▸ Extracted material:
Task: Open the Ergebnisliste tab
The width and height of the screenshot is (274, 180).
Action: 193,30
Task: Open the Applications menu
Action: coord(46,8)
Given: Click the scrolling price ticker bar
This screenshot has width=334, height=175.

▸ The problem: Repeat each of the entries exactly as written.

▸ Worked solution:
Task: Open the Ergebnisliste tab
The width and height of the screenshot is (274, 180).
Action: 193,30
Task: Open the Applications menu
Action: coord(46,8)
Given: Click the scrolling price ticker bar
This screenshot has width=334, height=175.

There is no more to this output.